I''m curious as to why you feel you have to jump in and trash someones pride ond joy like that.No... I know why. It''s your bias again. The one that leaves people with the impression that if it''s not a racing sled it''s junk. 
Somtimes Jeff you should just keep it to yourself.
My friend Adam says:
" A good boat floats and a bad boat sinks "

Dennis L.


----------



## ddebruin (Nov 13, 2001)

Actually, I have appreciated Jeff''s unbiased opinion. It does not seem to me that he trashes anyone''s dream but talks about the realities of what is. I want to buy the best boat for me. Not based on some mindless process but one that is based on knowledge that each sailing purchase decision for most of us is a compromise, since we can''t afford to put the 500k down on our real dream. I would rather someone had the knowledge and willingness to let me know the good, bad and otherwise so I can make a wise compromise. Also, I think that Jeff is clear on his biases. He has never tried to hide the fact that he likes certain types of boats better than others. 

So, Jeff, I for one want you to keep being honest then let us make the choices based what you share and of course what others say too.


----------



## TSOJOURNER (Dec 16, 1999)

dandebruin, 
First sentance:
no comment
second sentance:
I happen to like westerlys, and alot of other " slow and old boats". I''m sorry, but I feel offended. Thats the reality of what is.
third and forth sentance:
I agree ,but ,do you base your dream boat on how large or how expensive it is?
Fifth sentance"
I don''t disagree, however, it''s not what is said, it''s how and when it''s said. And if it''s even said at all!
sixth and seventh:
I never said he wasn''t.
I never said he did, but sometimes his post''s are so strong, they''ll knock me over. That isn''t what my comments were about.
last:
I think thats sweet , you sticking up for him and everything, but you jumping in here like you''ve done makes me think that you don''t think Jeff can stick up for himself. Besides, you''ve missed the point.

Dennis L.


----------



## ndsailor (May 17, 2001)

§

### Required task 1
Print the lines of the listing starting with the line that contains "Click the pencil" and going on through the last line of the listing, both ends included.
The listing that follows is unrelated to the boat forum thread.

§

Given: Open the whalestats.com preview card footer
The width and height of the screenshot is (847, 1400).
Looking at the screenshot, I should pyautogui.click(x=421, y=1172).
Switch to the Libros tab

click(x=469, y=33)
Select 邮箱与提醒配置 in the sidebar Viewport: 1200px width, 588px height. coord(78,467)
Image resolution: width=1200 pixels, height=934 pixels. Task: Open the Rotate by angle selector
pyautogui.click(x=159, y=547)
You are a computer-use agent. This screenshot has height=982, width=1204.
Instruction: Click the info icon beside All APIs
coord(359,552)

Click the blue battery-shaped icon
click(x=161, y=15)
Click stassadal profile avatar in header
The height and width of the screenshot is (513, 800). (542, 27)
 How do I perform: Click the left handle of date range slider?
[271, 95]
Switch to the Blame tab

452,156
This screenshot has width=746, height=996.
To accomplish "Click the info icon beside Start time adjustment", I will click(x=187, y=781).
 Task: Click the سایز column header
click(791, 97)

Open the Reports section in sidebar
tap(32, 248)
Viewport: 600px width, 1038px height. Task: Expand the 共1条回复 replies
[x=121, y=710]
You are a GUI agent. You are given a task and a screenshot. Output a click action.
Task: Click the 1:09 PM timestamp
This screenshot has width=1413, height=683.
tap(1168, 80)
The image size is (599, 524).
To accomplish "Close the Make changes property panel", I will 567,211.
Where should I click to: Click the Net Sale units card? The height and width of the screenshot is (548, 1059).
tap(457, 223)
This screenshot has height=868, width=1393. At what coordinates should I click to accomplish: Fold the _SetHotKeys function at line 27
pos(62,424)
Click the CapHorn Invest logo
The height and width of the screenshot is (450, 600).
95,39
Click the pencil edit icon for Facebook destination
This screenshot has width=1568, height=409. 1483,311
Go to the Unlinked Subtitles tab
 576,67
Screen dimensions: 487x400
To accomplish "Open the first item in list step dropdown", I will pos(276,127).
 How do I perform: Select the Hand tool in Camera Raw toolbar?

§

### Required task 2
Based on the boat forum thread, answer yes or no to each statement and quote the words from the thread that decide it: (a) ddebruin says Jeff has hidden his liking for certain kinds of boats; (b) the poster who signs as Dennis L. likes Westerlys; (c) ddebruin says most people's sailing purchases are a compromise.

### Exercise output 1
Click the pencil edit icon for Facebook destination
This screenshot has width=1568, height=409. 1483,311
Go to the Unlinked Subtitles tab
 576,67
Screen dimensions: 487x400
To accomplish "Open the first item in list step dropdown", I will pos(276,127).
 How do I perform: Select the Hand tool in Camera Raw toolbar?

### Exercise output 2
(a) No: "He has never tried to hide the fact that he likes certain types of boats better than others."
(b) Yes: "I happen to like westerlys"
(c) Yes: "each sailing purchase decision for most of us is a compromise"